▶ **Dataset records**:
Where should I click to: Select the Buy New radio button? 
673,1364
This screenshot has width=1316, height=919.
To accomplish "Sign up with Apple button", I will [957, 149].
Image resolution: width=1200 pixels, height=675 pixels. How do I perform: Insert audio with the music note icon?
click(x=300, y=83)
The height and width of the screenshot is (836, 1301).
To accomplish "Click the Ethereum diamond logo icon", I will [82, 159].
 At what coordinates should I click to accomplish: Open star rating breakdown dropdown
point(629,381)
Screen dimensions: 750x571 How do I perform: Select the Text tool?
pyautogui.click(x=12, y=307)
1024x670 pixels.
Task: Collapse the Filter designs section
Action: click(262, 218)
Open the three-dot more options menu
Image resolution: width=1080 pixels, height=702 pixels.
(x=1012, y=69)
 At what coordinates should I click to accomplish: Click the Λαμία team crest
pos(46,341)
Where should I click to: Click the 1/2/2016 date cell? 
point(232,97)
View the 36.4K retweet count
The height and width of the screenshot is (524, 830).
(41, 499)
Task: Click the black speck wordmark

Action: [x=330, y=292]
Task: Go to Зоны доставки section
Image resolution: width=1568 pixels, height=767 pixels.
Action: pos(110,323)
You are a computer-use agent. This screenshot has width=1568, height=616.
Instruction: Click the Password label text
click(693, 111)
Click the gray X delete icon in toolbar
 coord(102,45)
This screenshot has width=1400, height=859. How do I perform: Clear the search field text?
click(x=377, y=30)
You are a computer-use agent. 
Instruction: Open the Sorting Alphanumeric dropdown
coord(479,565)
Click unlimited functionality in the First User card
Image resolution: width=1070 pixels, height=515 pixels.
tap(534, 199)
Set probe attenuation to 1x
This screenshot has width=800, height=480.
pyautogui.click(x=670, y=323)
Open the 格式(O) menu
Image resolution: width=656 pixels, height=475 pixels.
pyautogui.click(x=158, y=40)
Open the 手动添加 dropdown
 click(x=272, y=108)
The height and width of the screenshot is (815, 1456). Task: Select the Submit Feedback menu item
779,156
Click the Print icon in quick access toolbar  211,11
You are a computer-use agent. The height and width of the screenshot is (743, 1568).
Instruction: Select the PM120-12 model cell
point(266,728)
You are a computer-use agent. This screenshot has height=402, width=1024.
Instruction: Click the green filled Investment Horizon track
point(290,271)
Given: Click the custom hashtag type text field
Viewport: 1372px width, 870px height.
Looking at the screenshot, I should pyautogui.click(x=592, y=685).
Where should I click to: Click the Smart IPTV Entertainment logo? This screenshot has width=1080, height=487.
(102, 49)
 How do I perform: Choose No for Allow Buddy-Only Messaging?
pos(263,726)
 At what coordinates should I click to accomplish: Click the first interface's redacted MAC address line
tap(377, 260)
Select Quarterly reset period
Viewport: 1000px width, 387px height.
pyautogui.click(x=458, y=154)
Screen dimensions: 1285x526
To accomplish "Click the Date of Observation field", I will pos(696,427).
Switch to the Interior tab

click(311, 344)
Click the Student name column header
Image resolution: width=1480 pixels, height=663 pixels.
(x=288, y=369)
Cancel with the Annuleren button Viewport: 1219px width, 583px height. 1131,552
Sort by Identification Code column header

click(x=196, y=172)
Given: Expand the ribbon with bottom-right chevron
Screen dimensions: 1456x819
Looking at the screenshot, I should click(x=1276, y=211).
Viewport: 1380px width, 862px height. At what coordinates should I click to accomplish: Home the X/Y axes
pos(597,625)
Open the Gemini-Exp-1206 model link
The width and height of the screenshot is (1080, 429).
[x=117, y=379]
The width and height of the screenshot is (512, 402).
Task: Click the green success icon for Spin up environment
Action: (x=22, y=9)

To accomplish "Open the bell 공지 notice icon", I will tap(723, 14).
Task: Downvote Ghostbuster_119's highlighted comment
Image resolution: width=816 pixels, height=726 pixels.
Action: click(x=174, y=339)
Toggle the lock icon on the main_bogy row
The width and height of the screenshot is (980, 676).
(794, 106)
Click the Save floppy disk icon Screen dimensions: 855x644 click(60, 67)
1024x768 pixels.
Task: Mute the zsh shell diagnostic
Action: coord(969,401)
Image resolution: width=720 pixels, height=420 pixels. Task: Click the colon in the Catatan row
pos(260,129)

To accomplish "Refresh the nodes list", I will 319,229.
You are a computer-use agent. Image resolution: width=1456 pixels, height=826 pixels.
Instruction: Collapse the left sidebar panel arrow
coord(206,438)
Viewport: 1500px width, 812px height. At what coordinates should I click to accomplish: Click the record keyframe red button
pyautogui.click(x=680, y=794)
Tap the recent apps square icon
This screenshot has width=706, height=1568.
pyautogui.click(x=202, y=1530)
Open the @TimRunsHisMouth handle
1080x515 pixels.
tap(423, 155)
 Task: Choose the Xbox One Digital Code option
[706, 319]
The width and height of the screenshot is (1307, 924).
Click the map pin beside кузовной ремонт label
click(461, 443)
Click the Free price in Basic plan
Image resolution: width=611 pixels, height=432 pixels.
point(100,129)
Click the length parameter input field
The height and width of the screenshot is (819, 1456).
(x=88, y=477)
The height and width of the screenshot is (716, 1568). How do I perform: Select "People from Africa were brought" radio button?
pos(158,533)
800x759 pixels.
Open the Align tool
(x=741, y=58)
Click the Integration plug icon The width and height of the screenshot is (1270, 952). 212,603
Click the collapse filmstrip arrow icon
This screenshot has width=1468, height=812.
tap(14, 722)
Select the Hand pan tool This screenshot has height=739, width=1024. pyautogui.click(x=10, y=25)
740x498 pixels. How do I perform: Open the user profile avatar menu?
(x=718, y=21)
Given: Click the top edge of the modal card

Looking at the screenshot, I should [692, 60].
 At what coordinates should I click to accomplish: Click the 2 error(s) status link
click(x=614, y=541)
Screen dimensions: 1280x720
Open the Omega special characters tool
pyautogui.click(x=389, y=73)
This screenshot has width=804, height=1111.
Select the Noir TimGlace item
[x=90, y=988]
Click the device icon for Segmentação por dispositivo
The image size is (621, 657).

▶ **What is expected**:
Rewrite every row above, changing "How do I perform" to "How can I do" and leaving everything else as it is.

▶ **Expected answer**:
Where should I click to: Select the Buy New radio button? 
673,1364
This screenshot has width=1316, height=919.
To accomplish "Sign up with Apple button", I will [957, 149].
Image resolution: width=1200 pixels, height=675 pixels. How can I do: Insert audio with the music note icon?
click(x=300, y=83)
The height and width of the screenshot is (836, 1301).
To accomplish "Click the Ethereum diamond logo icon", I will [82, 159].
 At what coordinates should I click to accomplish: Open star rating breakdown dropdown
point(629,381)
Screen dimensions: 750x571 How can I do: Select the Text tool?
pyautogui.click(x=12, y=307)
1024x670 pixels.
Task: Collapse the Filter designs section
Action: click(262, 218)
Open the three-dot more options menu
Image resolution: width=1080 pixels, height=702 pixels.
(x=1012, y=69)
 At what coordinates should I click to accomplish: Click the Λαμία team crest
pos(46,341)
Where should I click to: Click the 1/2/2016 date cell? 
point(232,97)
View the 36.4K retweet count
The height and width of the screenshot is (524, 830).
(41, 499)
Task: Click the black speck wordmark

Action: [x=330, y=292]
Task: Go to Зоны доставки section
Image resolution: width=1568 pixels, height=767 pixels.
Action: pos(110,323)
You are a computer-use agent. This screenshot has width=1568, height=616.
Instruction: Click the Password label text
click(693, 111)
Click the gray X delete icon in toolbar
 coord(102,45)
This screenshot has width=1400, height=859. How can I do: Clear the search field text?
click(x=377, y=30)
You are a computer-use agent. 
Instruction: Open the Sorting Alphanumeric dropdown
coord(479,565)
Click unlimited functionality in the First User card
Image resolution: width=1070 pixels, height=515 pixels.
tap(534, 199)
Set probe attenuation to 1x
This screenshot has width=800, height=480.
pyautogui.click(x=670, y=323)
Open the 格式(O) menu
Image resolution: width=656 pixels, height=475 pixels.
pyautogui.click(x=158, y=40)
Open the 手动添加 dropdown
 click(x=272, y=108)
The height and width of the screenshot is (815, 1456). Task: Select the Submit Feedback menu item
779,156
Click the Print icon in quick access toolbar  211,11
You are a computer-use agent. The height and width of the screenshot is (743, 1568).
Instruction: Select the PM120-12 model cell
point(266,728)
You are a computer-use agent. This screenshot has height=402, width=1024.
Instruction: Click the green filled Investment Horizon track
point(290,271)
Given: Click the custom hashtag type text field
Viewport: 1372px width, 870px height.
Looking at the screenshot, I should pyautogui.click(x=592, y=685).
Where should I click to: Click the Smart IPTV Entertainment logo? This screenshot has width=1080, height=487.
(102, 49)
 How can I do: Choose No for Allow Buddy-Only Messaging?
pos(263,726)
 At what coordinates should I click to accomplish: Click the first interface's redacted MAC address line
tap(377, 260)
Select Quarterly reset period
Viewport: 1000px width, 387px height.
pyautogui.click(x=458, y=154)
Screen dimensions: 1285x526
To accomplish "Click the Date of Observation field", I will pos(696,427).
Switch to the Interior tab

click(311, 344)
Click the Student name column header
Image resolution: width=1480 pixels, height=663 pixels.
(x=288, y=369)
Cancel with the Annuleren button Viewport: 1219px width, 583px height. 1131,552
Sort by Identification Code column header

click(x=196, y=172)
Given: Expand the ribbon with bottom-right chevron
Screen dimensions: 1456x819
Looking at the screenshot, I should click(x=1276, y=211).
Viewport: 1380px width, 862px height. At what coordinates should I click to accomplish: Home the X/Y axes
pos(597,625)
Open the Gemini-Exp-1206 model link
The width and height of the screenshot is (1080, 429).
[x=117, y=379]
The width and height of the screenshot is (512, 402).
Task: Click the green success icon for Spin up environment
Action: (x=22, y=9)

To accomplish "Open the bell 공지 notice icon", I will tap(723, 14).
Task: Downvote Ghostbuster_119's highlighted comment
Image resolution: width=816 pixels, height=726 pixels.
Action: click(x=174, y=339)
Toggle the lock icon on the main_bogy row
The width and height of the screenshot is (980, 676).
(794, 106)
Click the Save floppy disk icon Screen dimensions: 855x644 click(60, 67)
1024x768 pixels.
Task: Mute the zsh shell diagnostic
Action: coord(969,401)
Image resolution: width=720 pixels, height=420 pixels. Task: Click the colon in the Catatan row
pos(260,129)

To accomplish "Refresh the nodes list", I will 319,229.
You are a computer-use agent. Image resolution: width=1456 pixels, height=826 pixels.
Instruction: Collapse the left sidebar panel arrow
coord(206,438)
Viewport: 1500px width, 812px height. At what coordinates should I click to accomplish: Click the record keyframe red button
pyautogui.click(x=680, y=794)
Tap the recent apps square icon
This screenshot has width=706, height=1568.
pyautogui.click(x=202, y=1530)
Open the @TimRunsHisMouth handle
1080x515 pixels.
tap(423, 155)
 Task: Choose the Xbox One Digital Code option
[706, 319]
The width and height of the screenshot is (1307, 924).
Click the map pin beside кузовной ремонт label
click(461, 443)
Click the Free price in Basic plan
Image resolution: width=611 pixels, height=432 pixels.
point(100,129)
Click the length parameter input field
The height and width of the screenshot is (819, 1456).
(x=88, y=477)
The height and width of the screenshot is (716, 1568). How can I do: Select "People from Africa were brought" radio button?
pos(158,533)
800x759 pixels.
Open the Align tool
(x=741, y=58)
Click the Integration plug icon The width and height of the screenshot is (1270, 952). 212,603
Click the collapse filmstrip arrow icon
This screenshot has width=1468, height=812.
tap(14, 722)
Select the Hand pan tool This screenshot has height=739, width=1024. pyautogui.click(x=10, y=25)
740x498 pixels. How can I do: Open the user profile avatar menu?
(x=718, y=21)
Given: Click the top edge of the modal card

Looking at the screenshot, I should [692, 60].
 At what coordinates should I click to accomplish: Click the 2 error(s) status link
click(x=614, y=541)
Screen dimensions: 1280x720
Open the Omega special characters tool
pyautogui.click(x=389, y=73)
This screenshot has width=804, height=1111.
Select the Noir TimGlace item
[x=90, y=988]
Click the device icon for Segmentação por dispositivo
The image size is (621, 657).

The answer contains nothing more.